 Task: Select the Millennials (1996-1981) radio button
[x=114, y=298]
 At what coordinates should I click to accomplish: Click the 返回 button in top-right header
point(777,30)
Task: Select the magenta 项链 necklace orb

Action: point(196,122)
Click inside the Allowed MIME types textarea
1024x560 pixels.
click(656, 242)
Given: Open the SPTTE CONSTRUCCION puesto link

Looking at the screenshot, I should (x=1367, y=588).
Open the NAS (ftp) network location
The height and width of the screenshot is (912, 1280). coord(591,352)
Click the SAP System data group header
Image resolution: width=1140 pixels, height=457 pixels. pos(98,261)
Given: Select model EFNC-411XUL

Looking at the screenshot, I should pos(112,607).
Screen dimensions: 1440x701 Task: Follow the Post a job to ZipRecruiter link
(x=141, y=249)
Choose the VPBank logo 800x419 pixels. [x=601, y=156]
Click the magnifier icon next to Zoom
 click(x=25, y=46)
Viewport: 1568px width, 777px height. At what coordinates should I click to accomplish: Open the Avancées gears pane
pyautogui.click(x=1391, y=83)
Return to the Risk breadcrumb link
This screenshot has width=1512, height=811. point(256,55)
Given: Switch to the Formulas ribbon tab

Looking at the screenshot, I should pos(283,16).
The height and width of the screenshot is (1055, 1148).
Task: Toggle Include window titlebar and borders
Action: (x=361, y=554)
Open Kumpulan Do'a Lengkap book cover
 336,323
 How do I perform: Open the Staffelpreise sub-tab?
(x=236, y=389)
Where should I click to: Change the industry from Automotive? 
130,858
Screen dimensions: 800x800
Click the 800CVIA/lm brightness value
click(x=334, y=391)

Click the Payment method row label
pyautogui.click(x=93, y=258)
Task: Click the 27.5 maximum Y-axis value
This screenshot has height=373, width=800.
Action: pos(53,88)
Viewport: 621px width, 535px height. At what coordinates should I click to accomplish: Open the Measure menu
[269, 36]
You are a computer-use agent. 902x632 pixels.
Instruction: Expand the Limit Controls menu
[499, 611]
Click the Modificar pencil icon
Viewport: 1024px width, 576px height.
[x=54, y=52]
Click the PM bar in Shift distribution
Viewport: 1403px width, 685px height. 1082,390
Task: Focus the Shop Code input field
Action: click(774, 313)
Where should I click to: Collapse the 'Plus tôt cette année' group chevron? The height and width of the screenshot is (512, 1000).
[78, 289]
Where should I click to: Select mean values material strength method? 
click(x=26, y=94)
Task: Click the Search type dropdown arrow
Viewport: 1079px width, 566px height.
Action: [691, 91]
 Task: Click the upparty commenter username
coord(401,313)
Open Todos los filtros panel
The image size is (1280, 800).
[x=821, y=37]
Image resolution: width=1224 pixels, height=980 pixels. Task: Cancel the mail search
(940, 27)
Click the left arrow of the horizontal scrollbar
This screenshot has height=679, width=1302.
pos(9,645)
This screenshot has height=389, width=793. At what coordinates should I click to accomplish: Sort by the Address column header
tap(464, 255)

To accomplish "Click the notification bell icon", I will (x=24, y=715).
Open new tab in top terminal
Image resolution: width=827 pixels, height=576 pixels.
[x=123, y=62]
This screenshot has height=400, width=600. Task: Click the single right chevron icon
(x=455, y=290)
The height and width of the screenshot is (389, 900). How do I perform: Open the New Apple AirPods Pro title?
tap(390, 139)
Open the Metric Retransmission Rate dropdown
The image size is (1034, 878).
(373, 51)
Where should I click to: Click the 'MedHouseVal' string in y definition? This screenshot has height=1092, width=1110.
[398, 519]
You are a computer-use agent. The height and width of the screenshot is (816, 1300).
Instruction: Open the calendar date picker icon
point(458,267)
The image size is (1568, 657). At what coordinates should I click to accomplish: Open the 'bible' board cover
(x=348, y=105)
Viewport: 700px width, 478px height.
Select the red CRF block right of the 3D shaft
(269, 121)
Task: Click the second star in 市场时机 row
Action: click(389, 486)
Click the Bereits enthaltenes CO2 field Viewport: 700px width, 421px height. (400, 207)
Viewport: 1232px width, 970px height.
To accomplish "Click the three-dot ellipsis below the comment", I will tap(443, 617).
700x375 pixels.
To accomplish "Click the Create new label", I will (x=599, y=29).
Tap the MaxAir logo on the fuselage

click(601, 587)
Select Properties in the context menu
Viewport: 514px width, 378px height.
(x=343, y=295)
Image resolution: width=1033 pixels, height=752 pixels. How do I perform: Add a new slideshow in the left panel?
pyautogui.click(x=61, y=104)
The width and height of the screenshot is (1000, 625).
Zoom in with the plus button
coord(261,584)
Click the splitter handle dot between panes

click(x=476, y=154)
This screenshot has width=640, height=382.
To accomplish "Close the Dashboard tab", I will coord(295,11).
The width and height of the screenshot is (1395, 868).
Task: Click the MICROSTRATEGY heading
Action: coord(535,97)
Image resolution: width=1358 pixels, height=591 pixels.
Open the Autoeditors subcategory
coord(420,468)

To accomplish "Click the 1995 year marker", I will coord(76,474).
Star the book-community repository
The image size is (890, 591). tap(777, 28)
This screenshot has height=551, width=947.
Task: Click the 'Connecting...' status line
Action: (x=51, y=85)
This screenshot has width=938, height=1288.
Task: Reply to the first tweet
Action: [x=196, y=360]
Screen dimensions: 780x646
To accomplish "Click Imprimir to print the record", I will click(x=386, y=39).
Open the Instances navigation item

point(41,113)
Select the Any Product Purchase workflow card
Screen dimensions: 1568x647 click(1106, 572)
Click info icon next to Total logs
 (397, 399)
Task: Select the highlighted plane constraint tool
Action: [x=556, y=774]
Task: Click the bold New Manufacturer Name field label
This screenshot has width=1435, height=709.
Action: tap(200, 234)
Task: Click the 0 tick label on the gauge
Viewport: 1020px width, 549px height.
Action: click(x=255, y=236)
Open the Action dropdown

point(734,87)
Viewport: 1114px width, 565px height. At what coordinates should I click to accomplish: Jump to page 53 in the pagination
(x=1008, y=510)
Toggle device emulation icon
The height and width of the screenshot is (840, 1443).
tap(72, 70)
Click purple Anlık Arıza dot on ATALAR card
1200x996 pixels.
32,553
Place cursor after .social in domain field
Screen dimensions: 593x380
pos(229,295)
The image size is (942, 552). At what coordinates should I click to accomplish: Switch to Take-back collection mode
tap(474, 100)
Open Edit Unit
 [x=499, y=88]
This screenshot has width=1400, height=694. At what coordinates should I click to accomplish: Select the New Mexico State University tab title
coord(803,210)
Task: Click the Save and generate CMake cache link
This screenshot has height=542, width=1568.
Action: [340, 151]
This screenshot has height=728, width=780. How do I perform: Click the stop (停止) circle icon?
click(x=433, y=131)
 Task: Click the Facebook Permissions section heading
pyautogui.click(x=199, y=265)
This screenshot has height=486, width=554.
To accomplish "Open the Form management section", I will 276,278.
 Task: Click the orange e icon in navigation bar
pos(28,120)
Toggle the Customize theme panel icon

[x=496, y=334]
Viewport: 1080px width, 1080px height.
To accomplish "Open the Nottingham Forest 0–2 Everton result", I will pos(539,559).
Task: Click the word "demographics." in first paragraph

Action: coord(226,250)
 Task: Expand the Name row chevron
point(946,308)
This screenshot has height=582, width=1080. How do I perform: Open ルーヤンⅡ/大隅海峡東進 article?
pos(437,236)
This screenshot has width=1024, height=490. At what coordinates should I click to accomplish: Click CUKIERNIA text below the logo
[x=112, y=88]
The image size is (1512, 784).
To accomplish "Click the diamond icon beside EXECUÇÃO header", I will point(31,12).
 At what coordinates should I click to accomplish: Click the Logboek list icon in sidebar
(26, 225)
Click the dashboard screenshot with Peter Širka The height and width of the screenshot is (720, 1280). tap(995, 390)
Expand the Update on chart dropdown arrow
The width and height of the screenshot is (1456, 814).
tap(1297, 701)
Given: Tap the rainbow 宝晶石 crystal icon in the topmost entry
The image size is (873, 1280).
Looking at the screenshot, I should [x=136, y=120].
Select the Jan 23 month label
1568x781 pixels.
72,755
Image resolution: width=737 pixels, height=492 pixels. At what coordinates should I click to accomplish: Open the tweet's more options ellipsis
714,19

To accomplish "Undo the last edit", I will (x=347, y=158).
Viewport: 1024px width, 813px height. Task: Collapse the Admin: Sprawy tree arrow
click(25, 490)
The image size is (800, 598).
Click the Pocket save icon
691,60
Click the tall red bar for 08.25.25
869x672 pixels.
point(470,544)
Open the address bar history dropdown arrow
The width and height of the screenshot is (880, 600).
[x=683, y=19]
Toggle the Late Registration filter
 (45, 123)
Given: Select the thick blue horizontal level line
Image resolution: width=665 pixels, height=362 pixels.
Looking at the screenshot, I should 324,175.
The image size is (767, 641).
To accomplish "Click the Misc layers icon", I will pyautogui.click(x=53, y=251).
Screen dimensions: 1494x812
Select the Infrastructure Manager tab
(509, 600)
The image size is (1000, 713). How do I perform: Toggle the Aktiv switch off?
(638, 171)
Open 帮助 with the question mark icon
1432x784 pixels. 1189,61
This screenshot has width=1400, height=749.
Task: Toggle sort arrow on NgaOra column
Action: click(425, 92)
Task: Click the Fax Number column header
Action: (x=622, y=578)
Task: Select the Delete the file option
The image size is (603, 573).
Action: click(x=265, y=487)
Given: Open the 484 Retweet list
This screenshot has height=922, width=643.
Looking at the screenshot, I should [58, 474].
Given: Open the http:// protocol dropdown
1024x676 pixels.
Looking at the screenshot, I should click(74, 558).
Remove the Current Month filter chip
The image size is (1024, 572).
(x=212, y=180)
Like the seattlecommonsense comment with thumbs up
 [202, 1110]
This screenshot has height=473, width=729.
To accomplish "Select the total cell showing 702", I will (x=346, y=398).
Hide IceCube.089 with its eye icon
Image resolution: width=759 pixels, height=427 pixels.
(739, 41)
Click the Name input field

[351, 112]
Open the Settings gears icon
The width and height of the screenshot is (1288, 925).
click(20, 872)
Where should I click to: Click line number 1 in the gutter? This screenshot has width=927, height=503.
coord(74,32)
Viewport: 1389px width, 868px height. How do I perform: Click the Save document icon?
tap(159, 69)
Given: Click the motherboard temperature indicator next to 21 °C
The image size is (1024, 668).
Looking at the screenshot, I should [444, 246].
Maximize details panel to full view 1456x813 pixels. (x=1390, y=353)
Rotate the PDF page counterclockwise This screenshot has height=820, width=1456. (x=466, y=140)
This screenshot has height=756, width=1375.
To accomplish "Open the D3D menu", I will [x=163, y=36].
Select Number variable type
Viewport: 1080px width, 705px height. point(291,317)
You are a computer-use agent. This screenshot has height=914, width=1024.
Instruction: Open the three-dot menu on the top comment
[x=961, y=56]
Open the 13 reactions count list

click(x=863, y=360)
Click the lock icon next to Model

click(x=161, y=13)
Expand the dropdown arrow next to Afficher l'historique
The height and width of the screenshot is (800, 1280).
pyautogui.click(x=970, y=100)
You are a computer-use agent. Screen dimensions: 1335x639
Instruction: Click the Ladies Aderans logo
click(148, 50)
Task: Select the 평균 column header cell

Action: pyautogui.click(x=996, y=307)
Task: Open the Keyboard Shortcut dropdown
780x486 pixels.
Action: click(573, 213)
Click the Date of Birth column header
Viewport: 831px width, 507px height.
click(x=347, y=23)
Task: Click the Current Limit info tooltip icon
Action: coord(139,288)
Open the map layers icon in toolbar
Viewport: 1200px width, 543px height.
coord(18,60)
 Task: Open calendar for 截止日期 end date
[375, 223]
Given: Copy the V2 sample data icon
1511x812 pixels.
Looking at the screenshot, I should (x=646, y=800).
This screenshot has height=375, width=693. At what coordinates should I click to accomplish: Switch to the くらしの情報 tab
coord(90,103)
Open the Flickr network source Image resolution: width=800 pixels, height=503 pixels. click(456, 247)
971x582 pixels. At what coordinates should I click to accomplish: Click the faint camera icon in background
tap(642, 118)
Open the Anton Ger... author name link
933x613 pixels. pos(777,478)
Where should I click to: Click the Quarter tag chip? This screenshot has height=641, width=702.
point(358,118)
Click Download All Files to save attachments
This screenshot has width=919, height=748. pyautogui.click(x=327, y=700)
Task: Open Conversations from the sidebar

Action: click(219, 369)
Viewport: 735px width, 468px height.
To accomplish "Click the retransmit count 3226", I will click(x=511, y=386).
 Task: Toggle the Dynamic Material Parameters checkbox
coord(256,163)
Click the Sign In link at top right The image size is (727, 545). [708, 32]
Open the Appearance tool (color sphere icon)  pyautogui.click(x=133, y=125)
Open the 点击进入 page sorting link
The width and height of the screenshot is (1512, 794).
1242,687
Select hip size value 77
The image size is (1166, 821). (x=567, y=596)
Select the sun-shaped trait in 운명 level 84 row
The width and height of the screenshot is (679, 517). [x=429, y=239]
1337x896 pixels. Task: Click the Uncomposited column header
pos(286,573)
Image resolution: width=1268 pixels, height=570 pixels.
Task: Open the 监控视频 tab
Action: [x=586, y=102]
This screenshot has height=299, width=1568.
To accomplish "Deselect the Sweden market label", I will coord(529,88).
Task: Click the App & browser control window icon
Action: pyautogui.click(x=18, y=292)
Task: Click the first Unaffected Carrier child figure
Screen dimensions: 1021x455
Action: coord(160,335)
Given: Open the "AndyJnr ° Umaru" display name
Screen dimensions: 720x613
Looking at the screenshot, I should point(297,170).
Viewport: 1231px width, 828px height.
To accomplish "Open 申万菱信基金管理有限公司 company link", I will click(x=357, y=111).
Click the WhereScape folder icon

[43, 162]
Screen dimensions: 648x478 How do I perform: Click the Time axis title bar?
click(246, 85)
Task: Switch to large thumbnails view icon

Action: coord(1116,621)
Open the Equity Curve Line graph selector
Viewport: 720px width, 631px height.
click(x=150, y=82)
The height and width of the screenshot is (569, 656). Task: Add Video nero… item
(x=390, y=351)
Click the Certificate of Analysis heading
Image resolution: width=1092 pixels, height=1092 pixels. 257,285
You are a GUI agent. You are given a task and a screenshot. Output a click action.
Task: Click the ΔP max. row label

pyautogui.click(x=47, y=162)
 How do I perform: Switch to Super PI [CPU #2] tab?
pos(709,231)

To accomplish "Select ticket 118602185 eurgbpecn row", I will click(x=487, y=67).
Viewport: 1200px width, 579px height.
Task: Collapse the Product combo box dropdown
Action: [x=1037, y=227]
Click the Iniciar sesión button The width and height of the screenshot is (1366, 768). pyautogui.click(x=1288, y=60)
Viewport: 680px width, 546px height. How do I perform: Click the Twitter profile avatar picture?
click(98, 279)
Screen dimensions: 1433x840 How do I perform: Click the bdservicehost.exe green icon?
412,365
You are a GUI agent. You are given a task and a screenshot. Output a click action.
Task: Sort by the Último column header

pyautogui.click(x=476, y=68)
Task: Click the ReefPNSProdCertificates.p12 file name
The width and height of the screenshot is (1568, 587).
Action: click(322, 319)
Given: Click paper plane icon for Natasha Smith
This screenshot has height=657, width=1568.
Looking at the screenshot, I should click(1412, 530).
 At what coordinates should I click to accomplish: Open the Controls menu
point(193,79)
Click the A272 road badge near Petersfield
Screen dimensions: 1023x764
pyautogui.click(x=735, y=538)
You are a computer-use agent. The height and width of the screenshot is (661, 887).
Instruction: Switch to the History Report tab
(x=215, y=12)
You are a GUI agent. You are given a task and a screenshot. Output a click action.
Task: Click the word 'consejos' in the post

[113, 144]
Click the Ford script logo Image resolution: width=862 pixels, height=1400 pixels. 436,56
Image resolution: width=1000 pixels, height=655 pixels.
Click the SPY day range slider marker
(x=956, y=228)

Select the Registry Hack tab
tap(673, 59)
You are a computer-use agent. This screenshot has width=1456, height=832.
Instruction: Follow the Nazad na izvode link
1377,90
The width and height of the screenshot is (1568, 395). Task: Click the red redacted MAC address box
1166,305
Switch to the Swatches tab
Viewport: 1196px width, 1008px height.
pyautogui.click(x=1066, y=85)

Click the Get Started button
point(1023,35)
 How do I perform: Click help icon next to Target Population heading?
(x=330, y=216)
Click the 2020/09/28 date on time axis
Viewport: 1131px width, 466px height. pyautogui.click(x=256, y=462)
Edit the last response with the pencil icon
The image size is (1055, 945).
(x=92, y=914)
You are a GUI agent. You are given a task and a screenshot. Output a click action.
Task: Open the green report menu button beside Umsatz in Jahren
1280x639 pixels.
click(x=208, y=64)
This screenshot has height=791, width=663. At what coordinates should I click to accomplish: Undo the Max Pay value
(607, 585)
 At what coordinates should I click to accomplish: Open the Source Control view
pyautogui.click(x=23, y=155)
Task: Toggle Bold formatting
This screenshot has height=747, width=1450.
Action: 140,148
+++++
§ WHAT THIS TASK INVOLVES: Each line of the entries above that has the word "beside" is to be copied.

§ SOLUTION FOR THIS PROBLEM:
To accomplish "Click the diamond icon beside EXECUÇÃO header", I will point(31,12).
Task: Open the green report menu button beside Umsatz in Jahren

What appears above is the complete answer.